Planning a Watershed Assessment

Jan. 1, 2002
15 min read

The emphasis on water quality in this country, particularly from the influence of the 303(d) section of the federal Clean Water Act, has created a new form of water-quality investigation: the watershed assessment. The assessment is an investigation into the water-quality characteristics of a specific watershed, a tabulation of existing data, and the potential incorporation of new data: in the end an assessment of the relative state of water quality for that watershed. This seems easy enough, but what exactly should the study contain? Should there be current sampling? How many sample points should there be? What constituents should you analyze? Should a computer model be developed? What should the report look like? What do you do with it when you are finished? This article does not purport to be a final answer to all these questions, but it will try to outline what appear to be standard components of a watershed assessment.

One of the first questions to answer is how much money is available to the project. Certainly a project scope can be formulated without regard to funds available, but very few, if any, projects have no funding restriction. Therefore, a scope must be carefully considered to ensure the assessment will serve the needs of the client within the required budget constraints.

Watershed Sampling

One of the first considerations is whether additional field sampling is necessary. In very rare instances a watershed will have an extensive amount of data already generated. Under these circumstances a comprehensive resampling might not be needed. In most cases, however, some field sampling makes sense, either to verify existing data or to generate enough data to make a reasonable assessment of the watershed. Many streams on the 303(d) list may have questionable or limited data to justify their inclusion on the list. The assessment should make an effort to confirm the validity of inclusion on the list.

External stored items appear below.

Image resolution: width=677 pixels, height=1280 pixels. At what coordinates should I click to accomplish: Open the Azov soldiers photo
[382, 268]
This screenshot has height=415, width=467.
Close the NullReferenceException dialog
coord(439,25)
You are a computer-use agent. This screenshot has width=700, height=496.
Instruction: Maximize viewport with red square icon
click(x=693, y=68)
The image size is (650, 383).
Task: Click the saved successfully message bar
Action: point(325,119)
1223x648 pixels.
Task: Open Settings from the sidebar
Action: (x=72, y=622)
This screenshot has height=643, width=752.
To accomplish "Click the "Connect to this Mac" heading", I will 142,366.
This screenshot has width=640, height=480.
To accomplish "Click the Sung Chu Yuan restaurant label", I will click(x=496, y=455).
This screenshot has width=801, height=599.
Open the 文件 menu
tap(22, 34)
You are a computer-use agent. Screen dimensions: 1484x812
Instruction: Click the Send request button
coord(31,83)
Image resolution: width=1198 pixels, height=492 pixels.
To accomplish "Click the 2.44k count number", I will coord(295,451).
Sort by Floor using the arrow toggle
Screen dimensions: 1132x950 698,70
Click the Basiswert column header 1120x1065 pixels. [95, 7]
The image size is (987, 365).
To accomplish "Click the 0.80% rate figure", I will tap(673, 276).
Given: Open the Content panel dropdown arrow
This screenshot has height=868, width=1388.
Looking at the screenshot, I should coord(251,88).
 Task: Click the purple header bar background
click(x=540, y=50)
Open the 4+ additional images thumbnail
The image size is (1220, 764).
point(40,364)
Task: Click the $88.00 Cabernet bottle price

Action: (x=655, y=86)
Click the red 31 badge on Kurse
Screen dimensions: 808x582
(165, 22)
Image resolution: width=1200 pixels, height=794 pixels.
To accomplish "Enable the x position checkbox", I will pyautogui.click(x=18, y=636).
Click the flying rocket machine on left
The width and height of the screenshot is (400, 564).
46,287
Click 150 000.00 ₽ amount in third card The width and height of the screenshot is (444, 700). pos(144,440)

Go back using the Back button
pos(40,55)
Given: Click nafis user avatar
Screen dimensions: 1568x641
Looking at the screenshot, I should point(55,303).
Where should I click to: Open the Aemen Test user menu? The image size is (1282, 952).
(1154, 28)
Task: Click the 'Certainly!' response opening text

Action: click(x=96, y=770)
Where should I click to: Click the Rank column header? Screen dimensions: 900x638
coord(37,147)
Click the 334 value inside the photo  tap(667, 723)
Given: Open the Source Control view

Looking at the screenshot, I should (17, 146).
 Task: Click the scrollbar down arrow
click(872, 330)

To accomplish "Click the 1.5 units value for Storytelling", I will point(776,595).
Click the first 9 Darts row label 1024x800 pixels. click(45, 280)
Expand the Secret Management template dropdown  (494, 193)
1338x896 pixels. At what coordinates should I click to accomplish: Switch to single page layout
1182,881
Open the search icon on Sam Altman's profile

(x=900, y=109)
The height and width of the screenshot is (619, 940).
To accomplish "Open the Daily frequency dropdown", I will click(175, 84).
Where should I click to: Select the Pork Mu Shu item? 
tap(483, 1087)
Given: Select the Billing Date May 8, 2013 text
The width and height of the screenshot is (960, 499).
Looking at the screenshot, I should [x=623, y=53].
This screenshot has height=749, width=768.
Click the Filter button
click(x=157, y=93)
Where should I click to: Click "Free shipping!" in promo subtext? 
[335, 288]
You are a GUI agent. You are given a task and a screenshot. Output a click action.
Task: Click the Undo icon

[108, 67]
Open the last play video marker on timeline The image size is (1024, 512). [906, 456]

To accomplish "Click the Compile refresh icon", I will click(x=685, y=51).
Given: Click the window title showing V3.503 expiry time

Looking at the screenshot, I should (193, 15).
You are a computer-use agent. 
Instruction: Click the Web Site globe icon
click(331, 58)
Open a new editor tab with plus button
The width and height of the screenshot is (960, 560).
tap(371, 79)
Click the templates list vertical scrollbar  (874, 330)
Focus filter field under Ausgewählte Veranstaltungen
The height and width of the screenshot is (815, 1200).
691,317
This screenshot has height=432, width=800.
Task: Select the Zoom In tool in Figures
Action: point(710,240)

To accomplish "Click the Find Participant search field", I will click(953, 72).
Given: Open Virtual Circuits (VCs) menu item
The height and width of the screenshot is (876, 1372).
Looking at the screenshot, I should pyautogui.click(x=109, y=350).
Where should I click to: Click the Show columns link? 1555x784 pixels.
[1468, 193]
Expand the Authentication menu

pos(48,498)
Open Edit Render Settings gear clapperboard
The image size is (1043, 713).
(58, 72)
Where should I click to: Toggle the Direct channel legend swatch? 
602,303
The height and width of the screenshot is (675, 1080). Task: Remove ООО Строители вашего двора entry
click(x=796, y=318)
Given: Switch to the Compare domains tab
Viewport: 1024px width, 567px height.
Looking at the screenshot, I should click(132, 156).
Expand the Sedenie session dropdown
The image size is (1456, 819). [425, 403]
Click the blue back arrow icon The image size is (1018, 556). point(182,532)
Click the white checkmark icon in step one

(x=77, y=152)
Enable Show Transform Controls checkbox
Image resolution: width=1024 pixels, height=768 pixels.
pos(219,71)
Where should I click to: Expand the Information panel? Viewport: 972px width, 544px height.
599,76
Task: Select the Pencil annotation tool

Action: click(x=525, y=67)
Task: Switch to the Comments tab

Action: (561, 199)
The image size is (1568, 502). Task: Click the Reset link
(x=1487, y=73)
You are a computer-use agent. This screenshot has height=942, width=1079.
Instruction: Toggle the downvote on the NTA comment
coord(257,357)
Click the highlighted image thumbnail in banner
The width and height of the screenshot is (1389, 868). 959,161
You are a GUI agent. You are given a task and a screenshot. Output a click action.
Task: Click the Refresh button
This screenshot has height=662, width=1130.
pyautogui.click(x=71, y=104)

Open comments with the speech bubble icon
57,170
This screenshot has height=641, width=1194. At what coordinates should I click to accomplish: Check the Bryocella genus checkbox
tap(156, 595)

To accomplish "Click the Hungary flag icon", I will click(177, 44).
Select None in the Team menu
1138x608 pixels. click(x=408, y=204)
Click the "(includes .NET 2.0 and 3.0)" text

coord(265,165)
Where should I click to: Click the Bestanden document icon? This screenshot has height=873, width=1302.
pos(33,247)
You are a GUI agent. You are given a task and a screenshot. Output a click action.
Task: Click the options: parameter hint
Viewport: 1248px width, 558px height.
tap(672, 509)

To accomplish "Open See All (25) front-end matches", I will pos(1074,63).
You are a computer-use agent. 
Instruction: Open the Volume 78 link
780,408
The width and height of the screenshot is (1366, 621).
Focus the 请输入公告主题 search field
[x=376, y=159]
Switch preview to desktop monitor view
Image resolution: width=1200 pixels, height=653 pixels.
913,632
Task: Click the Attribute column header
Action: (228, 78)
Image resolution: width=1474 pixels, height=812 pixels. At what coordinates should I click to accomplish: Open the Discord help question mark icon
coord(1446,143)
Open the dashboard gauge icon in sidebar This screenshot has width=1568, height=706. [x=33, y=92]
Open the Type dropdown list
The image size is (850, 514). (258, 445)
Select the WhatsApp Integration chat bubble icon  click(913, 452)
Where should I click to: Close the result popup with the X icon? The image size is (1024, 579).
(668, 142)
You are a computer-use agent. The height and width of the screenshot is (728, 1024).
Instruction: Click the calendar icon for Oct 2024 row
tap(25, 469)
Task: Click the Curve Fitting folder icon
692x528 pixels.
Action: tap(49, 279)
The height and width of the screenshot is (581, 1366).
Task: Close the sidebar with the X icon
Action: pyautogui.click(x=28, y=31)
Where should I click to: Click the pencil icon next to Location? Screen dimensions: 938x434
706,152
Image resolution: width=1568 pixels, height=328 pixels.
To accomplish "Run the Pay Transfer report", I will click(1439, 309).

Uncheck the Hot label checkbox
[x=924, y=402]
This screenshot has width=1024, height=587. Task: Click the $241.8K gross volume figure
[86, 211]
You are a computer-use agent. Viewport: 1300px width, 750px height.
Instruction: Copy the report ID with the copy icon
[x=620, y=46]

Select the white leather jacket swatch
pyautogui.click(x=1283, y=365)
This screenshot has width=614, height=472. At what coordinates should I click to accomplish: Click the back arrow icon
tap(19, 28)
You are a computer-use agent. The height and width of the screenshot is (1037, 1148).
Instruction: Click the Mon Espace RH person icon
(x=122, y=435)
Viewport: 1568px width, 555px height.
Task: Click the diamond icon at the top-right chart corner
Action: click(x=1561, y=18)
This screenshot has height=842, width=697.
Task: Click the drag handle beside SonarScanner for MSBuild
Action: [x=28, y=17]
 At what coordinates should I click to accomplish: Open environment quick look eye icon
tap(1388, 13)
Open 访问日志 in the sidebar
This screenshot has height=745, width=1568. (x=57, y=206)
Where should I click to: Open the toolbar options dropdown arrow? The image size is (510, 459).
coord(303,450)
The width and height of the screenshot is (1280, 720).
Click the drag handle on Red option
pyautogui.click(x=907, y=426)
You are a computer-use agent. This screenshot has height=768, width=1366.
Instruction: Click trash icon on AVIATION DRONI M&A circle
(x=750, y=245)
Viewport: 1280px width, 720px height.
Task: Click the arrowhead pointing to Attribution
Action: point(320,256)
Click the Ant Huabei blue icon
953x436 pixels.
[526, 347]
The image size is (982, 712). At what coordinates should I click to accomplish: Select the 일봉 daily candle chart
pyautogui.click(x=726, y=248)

The sampling program ought to be carefully formulated to account for cost and the negotiating position of the client. The project should be able to quantify the client’s contribution to the water quality of the watershed. For example, if a municipal client performs a watershed assessment in association with an upgrade to its discharge permit, the water-quality contribution of the municipality requires quantification. The sample locations should be placed such that water quality entering the municipality and water quality leaving the municipality are measured. This is not a matter of being able to lay blame for the watersheds problems. Rather, this is an effort to provide an “action position” for the municipality. By this we mean the municipality will have a clear understanding of its contribution to water quality and therefore a solid foundation for developing and implementing a watershed management plan. Without this clear understanding, the municipality might attempt to address problems over which it has no control.

Sample points should also be placed to potentially reflect land-use categories. If samples can be taken at points with a relatively homogenous upstream land use, the constituent runoff characteristics can be more easily defined. In the tradeoff between cost and data, however, it is often very difficult to sample specific to a land use. In medium to large watersheds, there is often a heterogeneous collection of land uses, each contributing a specific mix of constituent runoff.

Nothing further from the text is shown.